DATA IN THIS EXERCISE:

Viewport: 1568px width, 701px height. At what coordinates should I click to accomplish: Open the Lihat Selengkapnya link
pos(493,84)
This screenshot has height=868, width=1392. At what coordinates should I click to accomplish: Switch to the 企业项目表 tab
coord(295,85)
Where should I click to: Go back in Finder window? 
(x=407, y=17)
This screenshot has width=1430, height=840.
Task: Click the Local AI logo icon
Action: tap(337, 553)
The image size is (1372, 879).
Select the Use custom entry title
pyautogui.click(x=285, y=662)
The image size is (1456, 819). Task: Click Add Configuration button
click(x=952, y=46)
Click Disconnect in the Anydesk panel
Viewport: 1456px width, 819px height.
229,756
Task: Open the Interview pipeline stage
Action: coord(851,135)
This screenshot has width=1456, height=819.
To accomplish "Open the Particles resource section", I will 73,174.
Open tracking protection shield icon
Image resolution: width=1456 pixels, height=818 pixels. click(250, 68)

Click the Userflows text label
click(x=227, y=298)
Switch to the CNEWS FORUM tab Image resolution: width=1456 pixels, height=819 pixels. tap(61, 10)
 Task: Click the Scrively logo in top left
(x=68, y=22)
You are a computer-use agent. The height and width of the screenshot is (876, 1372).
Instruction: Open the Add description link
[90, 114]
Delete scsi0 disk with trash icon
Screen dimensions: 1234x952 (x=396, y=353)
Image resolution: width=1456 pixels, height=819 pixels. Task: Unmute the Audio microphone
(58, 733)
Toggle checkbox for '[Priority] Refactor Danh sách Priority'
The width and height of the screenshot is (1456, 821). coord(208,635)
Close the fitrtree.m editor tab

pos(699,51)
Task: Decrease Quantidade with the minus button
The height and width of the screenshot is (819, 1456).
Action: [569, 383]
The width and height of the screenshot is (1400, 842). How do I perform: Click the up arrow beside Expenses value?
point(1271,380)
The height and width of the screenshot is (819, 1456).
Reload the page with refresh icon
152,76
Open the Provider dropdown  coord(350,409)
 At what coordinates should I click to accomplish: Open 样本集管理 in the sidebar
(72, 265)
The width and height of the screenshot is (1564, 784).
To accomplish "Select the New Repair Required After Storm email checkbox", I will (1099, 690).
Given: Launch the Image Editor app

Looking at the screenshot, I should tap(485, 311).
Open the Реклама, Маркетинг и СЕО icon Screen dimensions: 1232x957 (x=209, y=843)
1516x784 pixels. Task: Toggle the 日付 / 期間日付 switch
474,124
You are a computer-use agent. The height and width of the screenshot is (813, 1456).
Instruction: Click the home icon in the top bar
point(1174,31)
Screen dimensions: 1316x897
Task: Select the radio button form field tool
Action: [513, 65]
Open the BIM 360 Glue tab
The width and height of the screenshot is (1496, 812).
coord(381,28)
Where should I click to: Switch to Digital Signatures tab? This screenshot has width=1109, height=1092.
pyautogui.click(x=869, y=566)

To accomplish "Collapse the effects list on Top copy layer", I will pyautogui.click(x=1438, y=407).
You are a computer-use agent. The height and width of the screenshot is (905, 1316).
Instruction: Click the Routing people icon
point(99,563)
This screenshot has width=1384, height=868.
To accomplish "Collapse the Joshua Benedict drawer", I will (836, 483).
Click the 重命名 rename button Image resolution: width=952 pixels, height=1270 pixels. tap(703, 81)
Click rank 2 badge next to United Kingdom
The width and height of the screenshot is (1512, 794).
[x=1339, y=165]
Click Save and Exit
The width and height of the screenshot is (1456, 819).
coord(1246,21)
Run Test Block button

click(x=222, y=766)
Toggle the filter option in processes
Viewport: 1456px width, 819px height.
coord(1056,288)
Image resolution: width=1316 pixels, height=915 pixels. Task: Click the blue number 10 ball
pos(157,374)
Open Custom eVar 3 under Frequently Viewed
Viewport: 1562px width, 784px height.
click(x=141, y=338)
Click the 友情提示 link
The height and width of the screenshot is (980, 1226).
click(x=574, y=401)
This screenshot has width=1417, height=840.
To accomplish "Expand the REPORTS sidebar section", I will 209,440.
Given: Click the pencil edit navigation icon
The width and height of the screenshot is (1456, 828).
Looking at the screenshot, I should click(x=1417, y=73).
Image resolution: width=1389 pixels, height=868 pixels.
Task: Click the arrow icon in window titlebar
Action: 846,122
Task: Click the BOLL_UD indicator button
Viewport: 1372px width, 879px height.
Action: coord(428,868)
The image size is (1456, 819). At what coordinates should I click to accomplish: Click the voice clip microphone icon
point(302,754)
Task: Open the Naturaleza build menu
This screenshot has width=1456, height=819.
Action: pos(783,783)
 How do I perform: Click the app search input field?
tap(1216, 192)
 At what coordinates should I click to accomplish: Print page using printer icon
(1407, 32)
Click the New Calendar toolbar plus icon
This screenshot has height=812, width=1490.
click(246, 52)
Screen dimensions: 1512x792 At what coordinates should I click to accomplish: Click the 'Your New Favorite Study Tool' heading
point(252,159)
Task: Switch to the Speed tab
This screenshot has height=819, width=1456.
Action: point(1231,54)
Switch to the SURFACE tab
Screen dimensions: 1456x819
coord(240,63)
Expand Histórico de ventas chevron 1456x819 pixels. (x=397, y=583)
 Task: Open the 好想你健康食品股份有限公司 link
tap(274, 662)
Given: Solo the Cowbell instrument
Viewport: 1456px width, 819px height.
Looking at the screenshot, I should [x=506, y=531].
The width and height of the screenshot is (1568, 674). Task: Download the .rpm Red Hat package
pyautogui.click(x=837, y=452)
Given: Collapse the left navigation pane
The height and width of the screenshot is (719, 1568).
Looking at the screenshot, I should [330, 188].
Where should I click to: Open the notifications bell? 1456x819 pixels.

PROMPT: Return all lines from the entries that contain the string "section".

WRITTEN RESPONSE:
To accomplish "Open the Particles resource section", I will 73,174.
To accomplish "Expand the REPORTS sidebar section", I will 209,440.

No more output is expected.